I’m not writing for the metrics.

I’m not writing for the people who already feel at home in academia.

I am writing for the ones who move through the corridors a little awkwardly.

The ones who sit in meetings thinking, “Is it just me, or is this all a bit absurd?”

I’m writing for:

the early-career researcher who has more questions than answers,

the mid-career academic who is quietly tired,

the mother who reads reviewer 2’s comments with a child asleep on her shoulder,

the person who loves ideas but struggles with the performance that now comes with them.

I’m also writing for the version of myself who finished her PhD in 2005 and had no map.

I had papers. I had a job.

But I didn’t have language for the confusion, the loneliness, the small humiliations, the tiny joys.

No one told me that you can be:

grateful and angry,

competent and insecure,

proud of your promotion and bruised by how long it took to get there.

So I started writing these diary entries as a way to hold all of that together.

They are not advice columns.

They are not “ten tips to…” anything.

They are small windows into a life that is:

messy, contradictory, meaningful, sometimes ridiculous.

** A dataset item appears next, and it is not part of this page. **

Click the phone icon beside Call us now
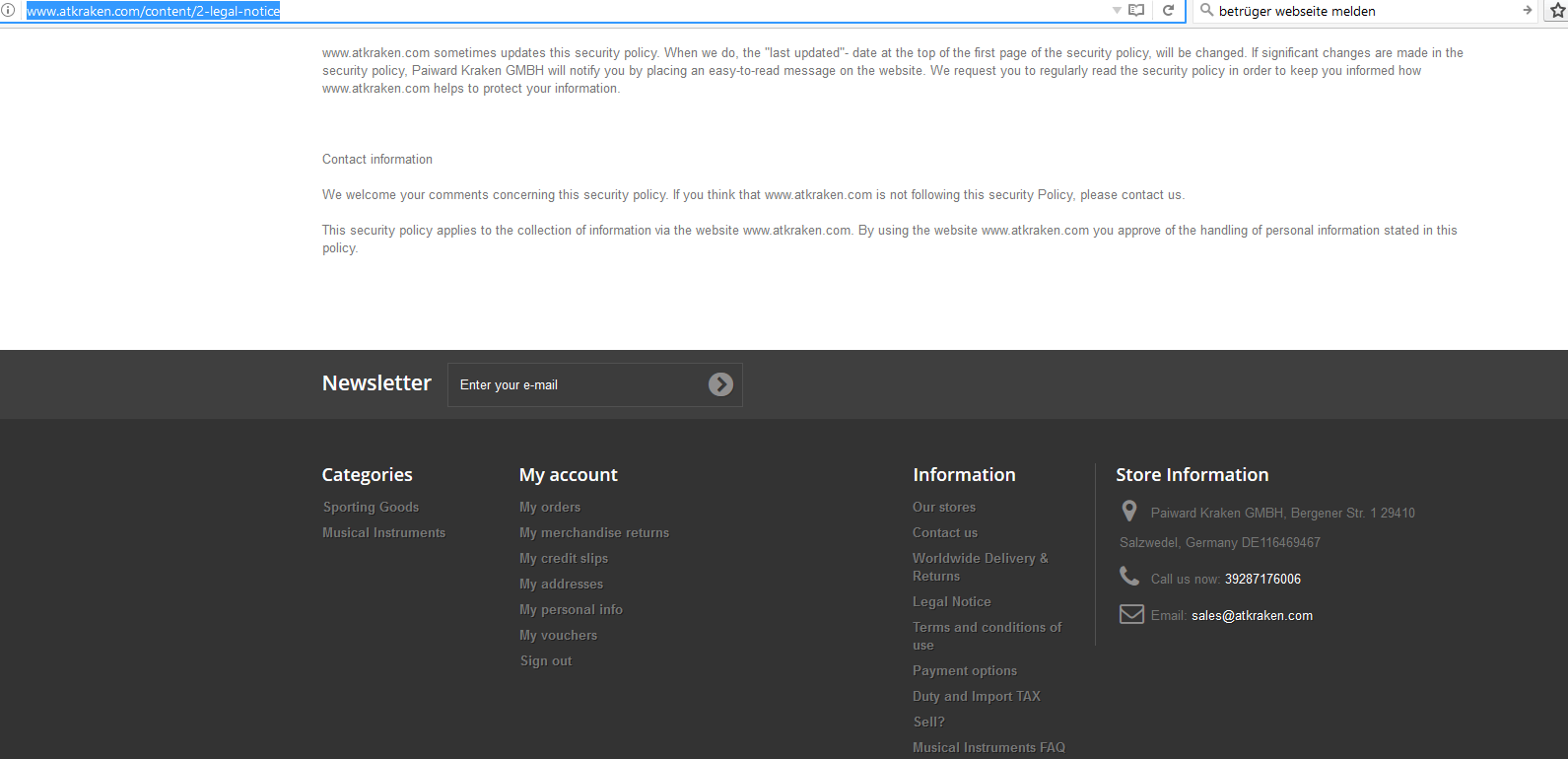The width and height of the screenshot is (1568, 759). pyautogui.click(x=1129, y=577)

When I write as the Wimpy Academic, I’m trying to do three things:

1. Name what usually stays unnamed.

The Kevins and Karens, the quiet gaslighting, the email that ruins your weekend, the joy of finally getting a sentence right after three days of struggling.

2. Refuse the polished version of success.

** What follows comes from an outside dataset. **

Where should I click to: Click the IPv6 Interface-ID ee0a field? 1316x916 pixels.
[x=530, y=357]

Yes, I am now a full professor.

But that title sits on top of years of doubt, missed opportunities, wrong turns, night feeds, crying in bathrooms, and starting again (and again).

3. Make someone out there feel a little less alone.

If one person reads a post and thinks,

“So it isn’t just me?”

then the diary has done its job.

So if you’re reading this and you:

haven’t “figured it all out”,

feel like everyone else knows the rules of the game,

are wondering if you’re allowed to be soft and still want to succeed,

then this diary is, in many ways, for you.

Not to fix you.

Not to tell you what to do.

But to sit next to you on the metaphorical office carpet and say:

“Yes, it’s complicated. Yes, you’re allowed to feel all of it.

And no, you’re not the only one.”

That’s why I keep writing as the Wimpy Academic.

Not because I have the answers, but because I know how heavy the questions can feel when you’re carrying them alone.